I was much more shocked than Shavonne, who offered a tired, “Oh, yeah?” She returned to rubbing my spine… and then one fingertip gently grazed my butt. It could have been an incidental brush, but she leaned down and smiled at me toothily. “Sorry?” she said.

I grinned back and waved at her. “No, no. It’s cool.”

The tip of her tongue ran over her upper lip and she straightened back up to talk to her friend. Now her fingernails ran lightly down the length of my body, from my shoulders down my spine and over my butt and thighs. My entire body flushed with delight (and ibuprofen, and schnapps). This world was full of surprises.

Freda went on from the kitchen. “I drove by the night after the new couple bought the house. I started to look through the trash, but there was too much of it and I didn’t know what was important, so I just tossed them into my van and took off. I was getting weird looks from the neighbors.” She laughed and tossed some bread into a toaster oven: I heard the gentle boff of baked goods hitting wire racks and the creak of the door’s springs. “I found her phone and charged it, just in case there were any messages. I also have a ton of other crap if you want to look through it. Like I said, I didn’t know what’s important. Except I did grab a sock full of tiny clothes, figured that was probably yours.”
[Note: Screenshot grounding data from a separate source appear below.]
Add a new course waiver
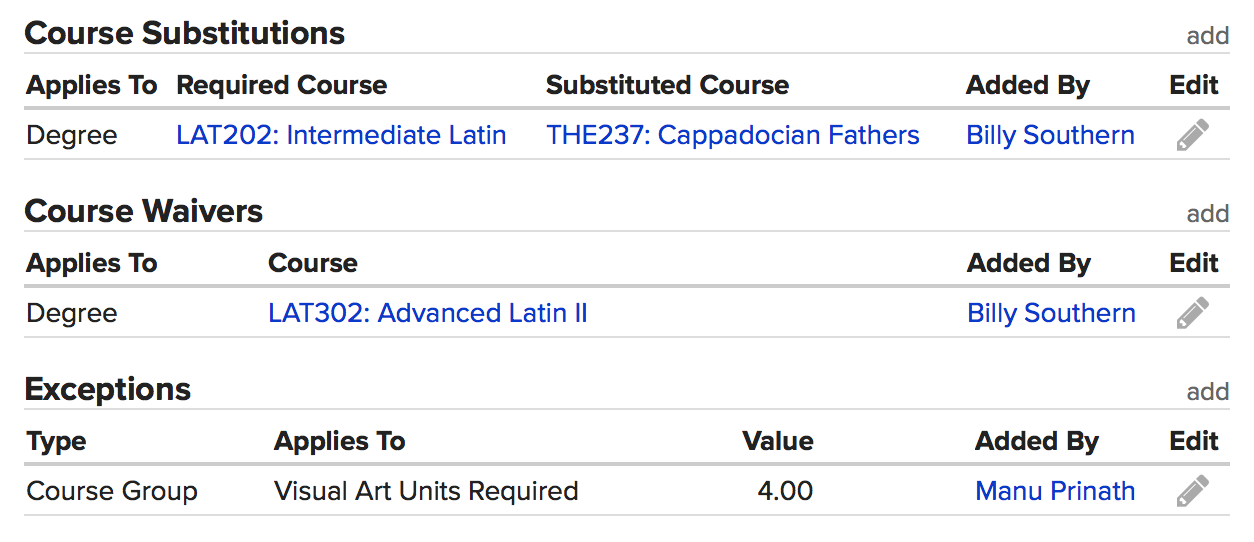The height and width of the screenshot is (542, 1254). (x=1207, y=214)
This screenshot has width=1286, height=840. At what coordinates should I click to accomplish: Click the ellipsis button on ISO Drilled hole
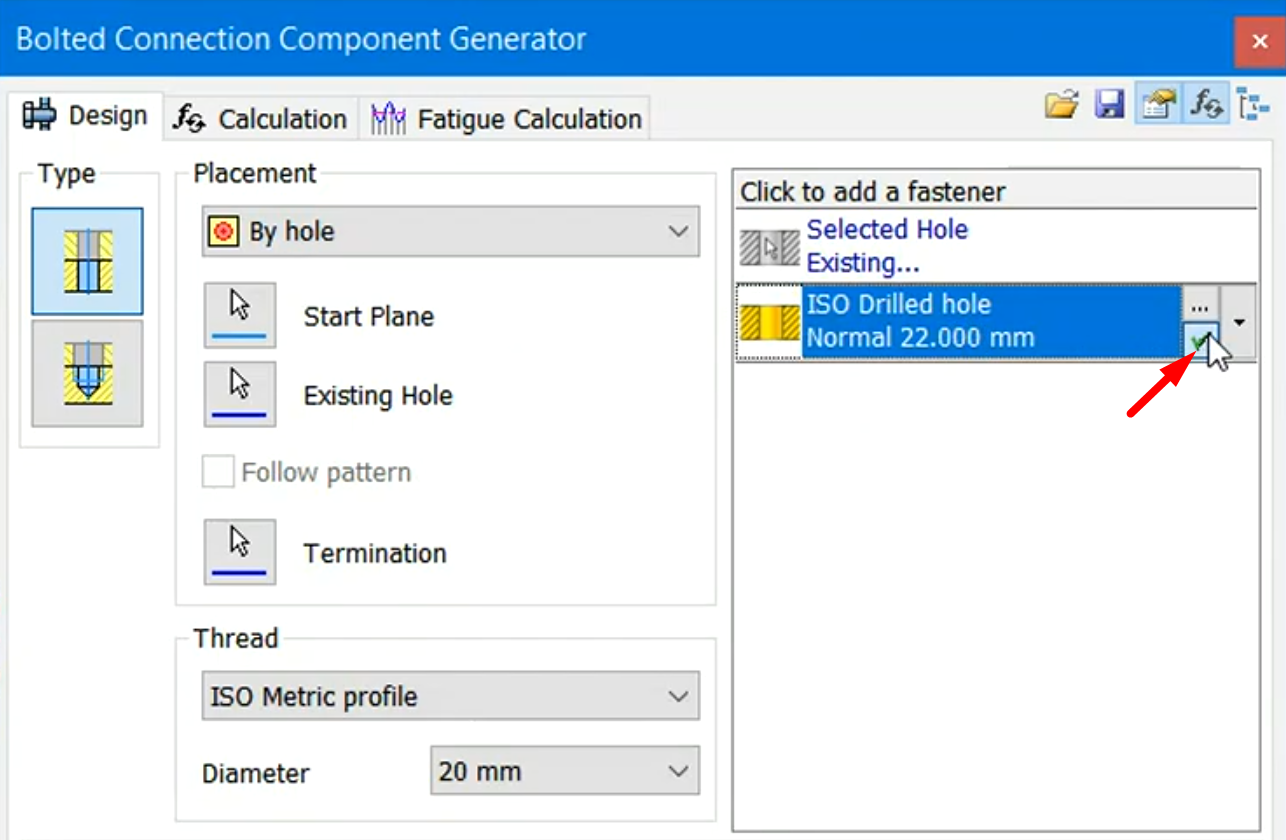1200,303
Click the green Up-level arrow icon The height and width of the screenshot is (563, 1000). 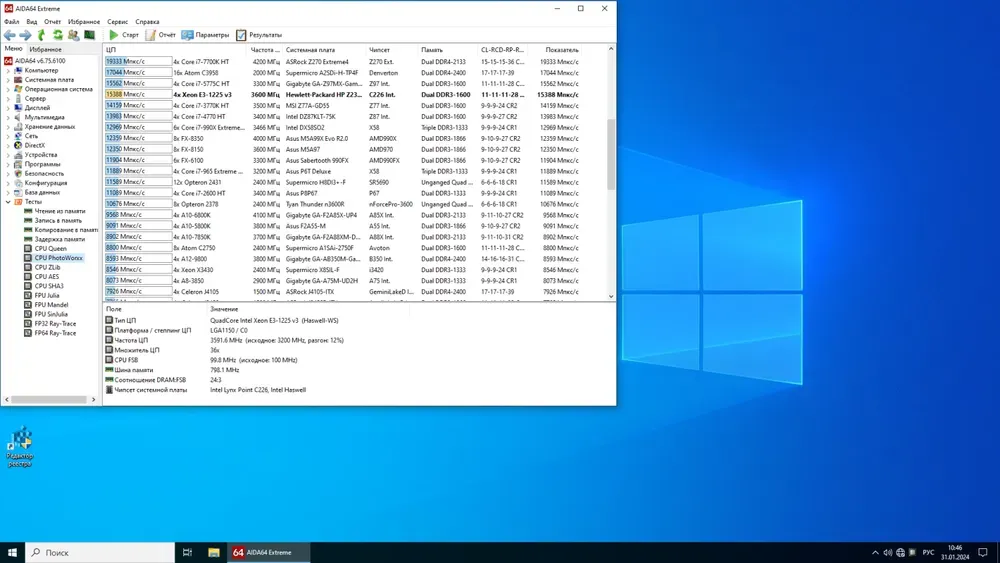[42, 35]
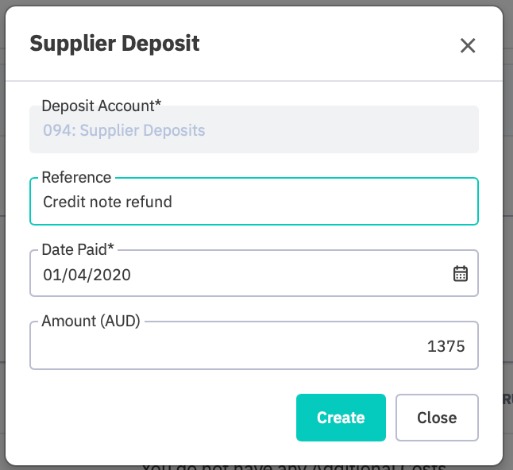The height and width of the screenshot is (470, 513).
Task: Click the white Close button
Action: tap(437, 417)
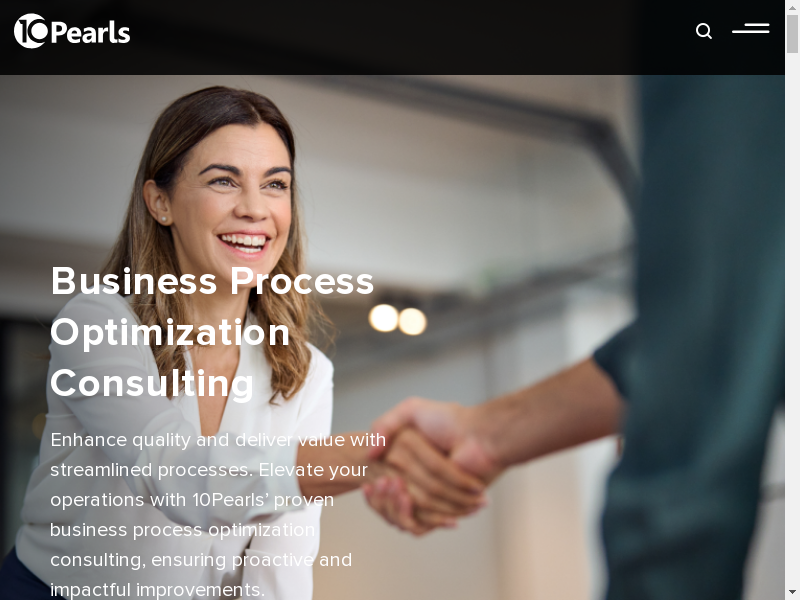
Task: Open the hamburger menu icon
Action: coord(751,28)
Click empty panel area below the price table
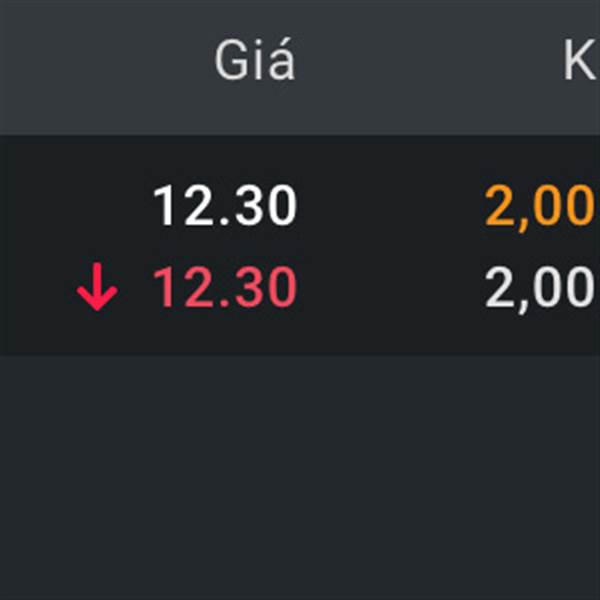The width and height of the screenshot is (600, 600). [300, 478]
“Yeah, probably,” purred Shavonne, running her pinky fingertip in little circles around my butt. Was I going to get laid tonight? What did this mean? I tried to relax and just let it happen. Though I did flex and nudge my butt into her touch, as well. Least I could do, with the whole front of me mashed into her thigh like that.

“Well? Does anyone want to go through her messages?” Freda sounded giddy. I suggested we look at it after brunch, over drinks, and the giantesses didn’t require much convincing. For my part, I didn’t give a rat’s ass: if the rest of my life consisted of this moment (minus the torn back muscle), I couldn’t have been happier.